Data records:
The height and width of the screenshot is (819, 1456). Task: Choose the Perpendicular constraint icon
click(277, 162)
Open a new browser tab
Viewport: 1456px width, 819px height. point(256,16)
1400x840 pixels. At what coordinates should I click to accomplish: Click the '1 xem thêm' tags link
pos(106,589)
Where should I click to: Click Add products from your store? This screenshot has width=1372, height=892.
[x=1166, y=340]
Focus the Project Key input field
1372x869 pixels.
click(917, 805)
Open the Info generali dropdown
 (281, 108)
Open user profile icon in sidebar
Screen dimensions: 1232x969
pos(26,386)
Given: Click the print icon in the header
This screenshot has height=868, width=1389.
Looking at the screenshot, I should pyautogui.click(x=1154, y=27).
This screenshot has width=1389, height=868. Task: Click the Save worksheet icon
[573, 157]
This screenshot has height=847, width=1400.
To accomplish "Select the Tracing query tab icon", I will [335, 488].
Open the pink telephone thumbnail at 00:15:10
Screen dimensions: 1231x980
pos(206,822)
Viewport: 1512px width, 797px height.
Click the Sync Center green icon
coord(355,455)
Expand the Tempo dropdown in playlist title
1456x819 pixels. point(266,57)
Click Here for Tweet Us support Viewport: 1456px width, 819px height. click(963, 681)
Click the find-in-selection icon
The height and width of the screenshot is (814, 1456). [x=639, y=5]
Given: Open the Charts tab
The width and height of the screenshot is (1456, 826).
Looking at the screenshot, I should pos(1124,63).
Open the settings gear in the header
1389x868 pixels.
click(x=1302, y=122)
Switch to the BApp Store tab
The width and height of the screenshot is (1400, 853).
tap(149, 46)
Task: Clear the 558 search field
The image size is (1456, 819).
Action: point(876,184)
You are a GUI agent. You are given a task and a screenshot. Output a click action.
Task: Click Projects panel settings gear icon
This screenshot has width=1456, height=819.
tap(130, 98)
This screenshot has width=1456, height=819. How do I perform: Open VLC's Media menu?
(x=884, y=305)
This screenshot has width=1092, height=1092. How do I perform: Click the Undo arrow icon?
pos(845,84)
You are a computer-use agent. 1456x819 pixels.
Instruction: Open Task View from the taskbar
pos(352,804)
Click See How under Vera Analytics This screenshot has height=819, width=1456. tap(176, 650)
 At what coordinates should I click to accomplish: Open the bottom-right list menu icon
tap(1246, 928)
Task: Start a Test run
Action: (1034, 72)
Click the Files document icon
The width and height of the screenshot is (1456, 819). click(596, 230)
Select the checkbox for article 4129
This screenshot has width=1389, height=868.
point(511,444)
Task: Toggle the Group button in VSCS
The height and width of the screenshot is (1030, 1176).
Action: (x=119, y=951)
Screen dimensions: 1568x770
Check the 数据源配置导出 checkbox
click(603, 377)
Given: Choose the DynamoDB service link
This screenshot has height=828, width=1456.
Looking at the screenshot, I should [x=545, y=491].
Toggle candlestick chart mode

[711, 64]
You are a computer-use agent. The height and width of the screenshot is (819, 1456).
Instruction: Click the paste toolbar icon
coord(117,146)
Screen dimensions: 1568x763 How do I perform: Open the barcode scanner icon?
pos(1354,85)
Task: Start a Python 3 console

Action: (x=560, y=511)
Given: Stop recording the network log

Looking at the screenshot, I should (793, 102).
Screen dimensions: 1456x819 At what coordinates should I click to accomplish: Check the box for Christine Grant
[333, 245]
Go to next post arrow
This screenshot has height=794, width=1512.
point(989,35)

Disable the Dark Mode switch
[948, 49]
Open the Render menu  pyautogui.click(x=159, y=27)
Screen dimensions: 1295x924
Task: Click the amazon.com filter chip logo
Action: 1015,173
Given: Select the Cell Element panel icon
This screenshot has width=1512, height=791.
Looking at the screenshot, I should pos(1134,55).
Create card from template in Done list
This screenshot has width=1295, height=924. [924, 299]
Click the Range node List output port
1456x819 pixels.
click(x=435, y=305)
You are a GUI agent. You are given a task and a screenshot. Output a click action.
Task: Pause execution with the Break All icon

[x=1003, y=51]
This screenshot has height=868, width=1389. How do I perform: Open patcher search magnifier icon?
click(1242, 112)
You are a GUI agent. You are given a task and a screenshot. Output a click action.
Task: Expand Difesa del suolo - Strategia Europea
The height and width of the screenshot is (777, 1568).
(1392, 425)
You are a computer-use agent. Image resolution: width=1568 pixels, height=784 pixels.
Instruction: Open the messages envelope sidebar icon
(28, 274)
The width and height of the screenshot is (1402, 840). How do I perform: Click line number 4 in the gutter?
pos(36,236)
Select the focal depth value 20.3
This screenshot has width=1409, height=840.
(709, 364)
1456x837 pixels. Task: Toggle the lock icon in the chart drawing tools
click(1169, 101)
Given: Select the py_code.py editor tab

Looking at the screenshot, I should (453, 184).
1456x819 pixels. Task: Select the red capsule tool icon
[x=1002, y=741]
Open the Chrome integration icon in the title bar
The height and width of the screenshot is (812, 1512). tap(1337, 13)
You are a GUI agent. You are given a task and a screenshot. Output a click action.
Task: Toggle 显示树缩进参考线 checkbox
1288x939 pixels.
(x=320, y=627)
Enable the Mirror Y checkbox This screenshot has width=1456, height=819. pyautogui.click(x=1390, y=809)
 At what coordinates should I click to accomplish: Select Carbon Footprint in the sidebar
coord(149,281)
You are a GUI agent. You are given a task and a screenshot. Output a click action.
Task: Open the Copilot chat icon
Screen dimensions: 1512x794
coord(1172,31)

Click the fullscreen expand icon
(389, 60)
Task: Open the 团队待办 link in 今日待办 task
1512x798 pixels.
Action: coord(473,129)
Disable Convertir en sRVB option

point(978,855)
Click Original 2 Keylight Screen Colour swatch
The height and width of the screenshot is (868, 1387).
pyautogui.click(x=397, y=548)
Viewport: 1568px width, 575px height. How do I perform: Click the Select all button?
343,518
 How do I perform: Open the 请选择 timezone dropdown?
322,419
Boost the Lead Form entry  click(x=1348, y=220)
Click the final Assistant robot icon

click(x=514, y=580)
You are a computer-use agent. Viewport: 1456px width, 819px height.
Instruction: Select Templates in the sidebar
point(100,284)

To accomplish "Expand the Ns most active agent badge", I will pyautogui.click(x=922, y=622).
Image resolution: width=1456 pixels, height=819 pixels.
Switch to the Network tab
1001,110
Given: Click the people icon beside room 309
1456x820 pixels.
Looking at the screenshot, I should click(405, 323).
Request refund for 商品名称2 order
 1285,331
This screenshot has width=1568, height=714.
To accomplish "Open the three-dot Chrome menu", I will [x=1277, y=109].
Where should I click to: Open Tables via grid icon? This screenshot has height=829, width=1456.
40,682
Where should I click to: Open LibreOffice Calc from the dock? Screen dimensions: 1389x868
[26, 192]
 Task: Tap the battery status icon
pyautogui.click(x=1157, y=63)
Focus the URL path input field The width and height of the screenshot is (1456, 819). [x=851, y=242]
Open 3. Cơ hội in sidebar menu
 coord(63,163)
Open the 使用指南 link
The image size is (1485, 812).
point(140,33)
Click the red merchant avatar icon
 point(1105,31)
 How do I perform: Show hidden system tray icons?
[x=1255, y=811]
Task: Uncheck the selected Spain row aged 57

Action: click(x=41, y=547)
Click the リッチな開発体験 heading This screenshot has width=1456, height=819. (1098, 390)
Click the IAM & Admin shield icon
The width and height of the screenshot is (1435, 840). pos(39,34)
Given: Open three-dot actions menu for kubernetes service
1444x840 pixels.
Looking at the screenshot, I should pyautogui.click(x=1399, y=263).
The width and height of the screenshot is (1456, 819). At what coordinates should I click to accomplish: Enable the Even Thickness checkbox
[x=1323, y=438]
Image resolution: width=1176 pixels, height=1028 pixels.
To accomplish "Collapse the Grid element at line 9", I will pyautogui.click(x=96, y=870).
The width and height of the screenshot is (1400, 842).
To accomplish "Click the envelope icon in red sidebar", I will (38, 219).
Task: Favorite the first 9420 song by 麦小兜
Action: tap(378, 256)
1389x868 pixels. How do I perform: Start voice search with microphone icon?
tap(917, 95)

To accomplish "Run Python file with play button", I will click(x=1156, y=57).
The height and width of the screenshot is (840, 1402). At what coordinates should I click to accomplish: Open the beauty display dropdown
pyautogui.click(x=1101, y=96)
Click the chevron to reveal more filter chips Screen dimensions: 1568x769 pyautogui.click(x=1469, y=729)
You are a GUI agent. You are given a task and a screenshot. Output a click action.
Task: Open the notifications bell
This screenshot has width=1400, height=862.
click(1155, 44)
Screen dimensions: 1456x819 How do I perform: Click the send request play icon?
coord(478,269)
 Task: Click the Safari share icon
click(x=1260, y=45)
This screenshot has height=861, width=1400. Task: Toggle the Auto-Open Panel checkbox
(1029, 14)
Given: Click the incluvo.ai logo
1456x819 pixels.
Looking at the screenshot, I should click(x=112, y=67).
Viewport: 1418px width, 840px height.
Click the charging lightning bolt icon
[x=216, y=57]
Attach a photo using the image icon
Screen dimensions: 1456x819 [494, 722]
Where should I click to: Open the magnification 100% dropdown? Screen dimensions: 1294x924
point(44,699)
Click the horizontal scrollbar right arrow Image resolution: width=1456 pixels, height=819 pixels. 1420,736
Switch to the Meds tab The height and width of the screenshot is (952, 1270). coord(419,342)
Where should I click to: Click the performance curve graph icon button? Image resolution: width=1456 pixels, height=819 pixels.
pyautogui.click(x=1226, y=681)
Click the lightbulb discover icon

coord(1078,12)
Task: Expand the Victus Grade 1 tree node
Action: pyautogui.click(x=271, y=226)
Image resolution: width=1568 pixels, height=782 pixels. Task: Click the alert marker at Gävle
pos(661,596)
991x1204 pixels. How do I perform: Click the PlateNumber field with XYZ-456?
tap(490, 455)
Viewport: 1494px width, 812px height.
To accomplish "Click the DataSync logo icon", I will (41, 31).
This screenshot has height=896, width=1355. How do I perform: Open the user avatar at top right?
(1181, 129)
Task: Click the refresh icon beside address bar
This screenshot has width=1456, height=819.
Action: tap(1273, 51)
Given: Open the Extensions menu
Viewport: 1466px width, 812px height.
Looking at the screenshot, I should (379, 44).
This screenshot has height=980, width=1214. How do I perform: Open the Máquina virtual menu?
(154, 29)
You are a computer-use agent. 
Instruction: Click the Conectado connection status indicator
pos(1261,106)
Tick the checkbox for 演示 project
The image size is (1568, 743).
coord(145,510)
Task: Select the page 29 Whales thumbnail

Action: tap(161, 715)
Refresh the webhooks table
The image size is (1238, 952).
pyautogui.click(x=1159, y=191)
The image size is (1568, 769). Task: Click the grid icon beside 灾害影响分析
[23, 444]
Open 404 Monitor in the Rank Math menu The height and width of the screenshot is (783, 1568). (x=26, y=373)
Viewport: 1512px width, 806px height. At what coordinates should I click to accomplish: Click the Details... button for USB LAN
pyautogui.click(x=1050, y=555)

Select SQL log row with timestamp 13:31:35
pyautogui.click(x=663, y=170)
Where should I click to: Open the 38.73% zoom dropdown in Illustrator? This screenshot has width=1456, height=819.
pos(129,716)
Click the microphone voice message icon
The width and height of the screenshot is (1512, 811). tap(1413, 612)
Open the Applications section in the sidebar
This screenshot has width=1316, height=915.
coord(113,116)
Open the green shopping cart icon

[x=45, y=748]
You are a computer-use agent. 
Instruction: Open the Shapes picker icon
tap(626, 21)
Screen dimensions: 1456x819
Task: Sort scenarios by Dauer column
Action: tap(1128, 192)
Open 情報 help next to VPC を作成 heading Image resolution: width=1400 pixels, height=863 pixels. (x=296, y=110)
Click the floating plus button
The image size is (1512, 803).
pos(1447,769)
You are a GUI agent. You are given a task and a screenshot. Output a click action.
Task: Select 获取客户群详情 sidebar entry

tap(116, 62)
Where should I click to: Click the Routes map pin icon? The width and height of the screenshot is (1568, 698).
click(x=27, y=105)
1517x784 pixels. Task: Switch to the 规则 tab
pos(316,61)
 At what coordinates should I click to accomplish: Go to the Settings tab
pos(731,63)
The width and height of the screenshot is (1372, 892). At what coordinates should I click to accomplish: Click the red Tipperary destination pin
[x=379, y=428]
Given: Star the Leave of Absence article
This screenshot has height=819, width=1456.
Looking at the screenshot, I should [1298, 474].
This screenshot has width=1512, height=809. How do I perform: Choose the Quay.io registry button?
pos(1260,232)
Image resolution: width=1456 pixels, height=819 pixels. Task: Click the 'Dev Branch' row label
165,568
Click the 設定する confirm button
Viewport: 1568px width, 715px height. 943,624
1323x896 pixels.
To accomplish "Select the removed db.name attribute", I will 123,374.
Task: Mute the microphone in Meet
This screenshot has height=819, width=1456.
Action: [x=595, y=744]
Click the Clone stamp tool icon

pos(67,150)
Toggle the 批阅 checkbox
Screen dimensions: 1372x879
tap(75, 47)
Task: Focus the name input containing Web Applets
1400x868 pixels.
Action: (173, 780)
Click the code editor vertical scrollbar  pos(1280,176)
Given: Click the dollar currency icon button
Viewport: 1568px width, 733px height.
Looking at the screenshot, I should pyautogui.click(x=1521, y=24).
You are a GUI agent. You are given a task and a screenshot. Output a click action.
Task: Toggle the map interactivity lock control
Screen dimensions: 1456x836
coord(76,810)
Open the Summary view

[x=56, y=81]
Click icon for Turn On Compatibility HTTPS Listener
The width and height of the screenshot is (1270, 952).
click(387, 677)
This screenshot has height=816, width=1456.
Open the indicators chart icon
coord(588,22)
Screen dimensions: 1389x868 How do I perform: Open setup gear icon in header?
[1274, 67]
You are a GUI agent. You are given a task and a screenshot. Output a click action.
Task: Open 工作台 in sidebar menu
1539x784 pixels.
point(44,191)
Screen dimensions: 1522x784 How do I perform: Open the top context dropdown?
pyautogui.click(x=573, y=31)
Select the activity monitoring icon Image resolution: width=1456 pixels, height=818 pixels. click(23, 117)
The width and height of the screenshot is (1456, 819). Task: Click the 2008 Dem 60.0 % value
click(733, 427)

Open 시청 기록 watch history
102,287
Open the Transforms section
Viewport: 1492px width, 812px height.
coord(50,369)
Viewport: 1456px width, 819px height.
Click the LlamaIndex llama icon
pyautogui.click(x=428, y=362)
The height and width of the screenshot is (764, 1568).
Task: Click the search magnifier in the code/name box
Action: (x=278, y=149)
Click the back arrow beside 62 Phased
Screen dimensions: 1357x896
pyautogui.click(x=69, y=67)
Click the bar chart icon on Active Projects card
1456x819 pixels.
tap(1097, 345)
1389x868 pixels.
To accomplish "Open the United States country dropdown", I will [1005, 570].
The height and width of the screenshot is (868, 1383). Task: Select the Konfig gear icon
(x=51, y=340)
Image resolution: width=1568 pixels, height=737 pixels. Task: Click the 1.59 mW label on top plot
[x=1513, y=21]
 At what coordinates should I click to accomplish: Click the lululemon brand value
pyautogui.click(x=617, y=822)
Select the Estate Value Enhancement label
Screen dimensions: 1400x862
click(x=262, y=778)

| Goal of the exercise |
Wherever the string "scrollbar" occurs in the records, copy the line it is in.

| Solution to the problem |
Click the horizontal scrollbar right arrow Image resolution: width=1456 pixels, height=819 pixels. 1420,736
Click the code editor vertical scrollbar  pos(1280,176)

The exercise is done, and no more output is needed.